#### TEXTE À LIRE

La présente affaire ne porte pas sur la question de savoir de quelle manière il convient d'interpréter des mots qui ont toujours figuré dans le fascicule du brevet. Il n'est donc pas correct d'essayer d'interpréter les termes litigieux en relation avec le reste du fascicule, comme s'ils figuraient là à juste titre. En d'autres termes, il n'est pas justifié de prendre une expression et de chercher dans l'ensemble de la demande telle que déposée un passage susceptible d'étayer cette expression. L'approche adéquate du problème consiste à établir ce que l'expression signifie ou pourrait signifier et, ensuite, à déterminer si la ou les significations, au cas où il y en existerait plus d'une possible, "découle(nt) directement et sans ambiguïté" du texte initial. Le fait que les termes litigieux ne soient pas clairs de prime abord est très important. Si une ou plusieurs significations possibles s'étendent au delà de la divulgation initiale, ces termes ne sont pas admissibles. Il ne suffit pas que le requérant allègue qu'il y a une signification ne donnant pas lieu à une extension de l'objet, s'il existe par ailleurs d'autres significations possibles qui entraînent une telle extension. Dans la présente affaire, l'expression "pratiquement dépourvue de stries" est obscure, ambiguë et équivoque, bien que l'on ne puisse pas dire qu'elle soit dénuée de toute signification. L'état de la technique donne diverses interprétations du terme "stries", telles que des rainures ou des cannelures étroites ou des variations de l'indice de réfraction, interprétations qui, toutefois, ne trouvent aucun fondement dans la demande telle que déposée. En outre, les étapes du procédé telles que divulguées initialement sont par trop générales pour fournir une quelconque information sur la manière dont la formation de stries pourrait être évitée. Etant donné qu'il n'est pas possible de supprimer la caractéristique "pratiquement dépourvue de stries", une telle suppression contrevenant à l'article 123(3) CBE, la révocation du brevet devrait être confirmée. La solution consistant à insérer une phrase dans la description, conformément aux troisième et cinquième requêtes subsidiaires, n'est pas admissible parce qu'elle donnerait lieu à une extension de l'objet.
Motifs de la décision
1. Modifications
1.1 Si l'on excepte la caractéristique "pratiquement dépourvue de stries", l'objet de la revendication 1 selon la requête principale et la première requête subsidiaire ne s'étend pas au-delà du contenu de la demande telle qu'elle a été déposée.
La caractéristique "tendue", avec ou sans la précision supplémentaire "sur la surface", est considérée comme initialement divulguée à la page 10, lignes 8 à 11. En effet, si la membrane est tendue après évaporation du solvant et que l'évaporation a eu lieu lorsque la membrane se trouvait sur la surface du support, la membrane doit nécessairement être tendue sur la surface. L'étendue de la protection conférée par la revendication 1 est également indépendante de la présence de la précision "sur la surface", puisque la revendication 1 doit dans tous les cas être comprise dans ce sens.

########
#### EXTRAITS DE RELEVÉS

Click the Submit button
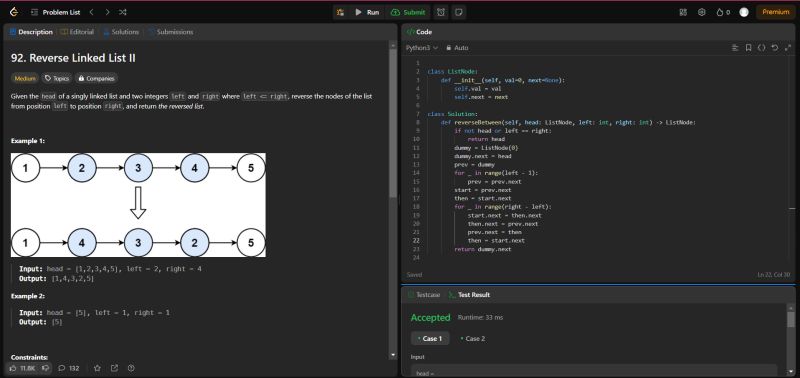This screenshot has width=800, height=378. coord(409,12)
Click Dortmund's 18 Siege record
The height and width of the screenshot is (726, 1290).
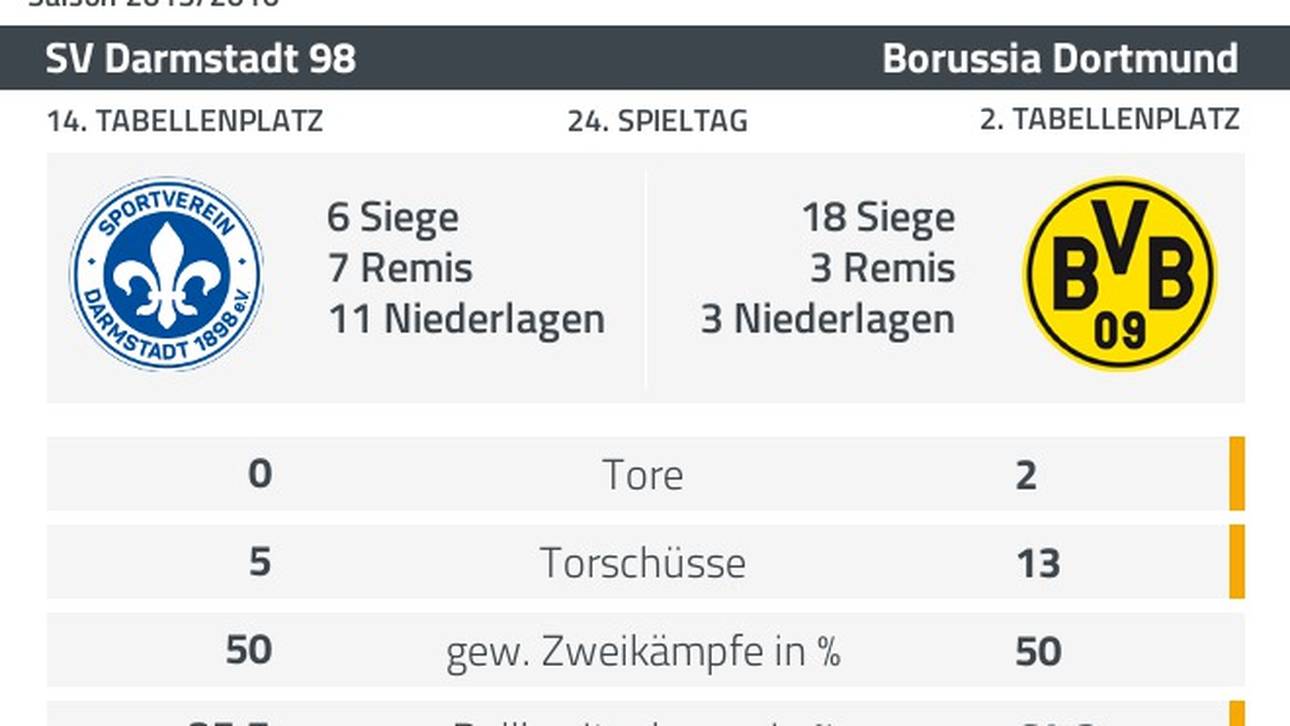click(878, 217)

########

→ CONSIGNE:
Répondez brièvement à ces questions sur le texte sur le brevet :
(a) Quelles interprétations du terme "stries" l'état de la technique donne-t-il ?
(b) À quel endroit la caractéristique "tendue" est-elle considérée comme initialement divulguée ?
(c) Quel article la suppression de la caractéristique "pratiquement dépourvue de stries" enfreindrait-elle ?
La liste n'a aucun lien avec le texte sur le brevet.

→ CORRIGÉ:
(a) Des rainures ou des cannelures étroites, ou des variations de l'indice de réfraction.
(b) À la page 10, lignes 8 à 11.
(c) L'article 123(3) CBE.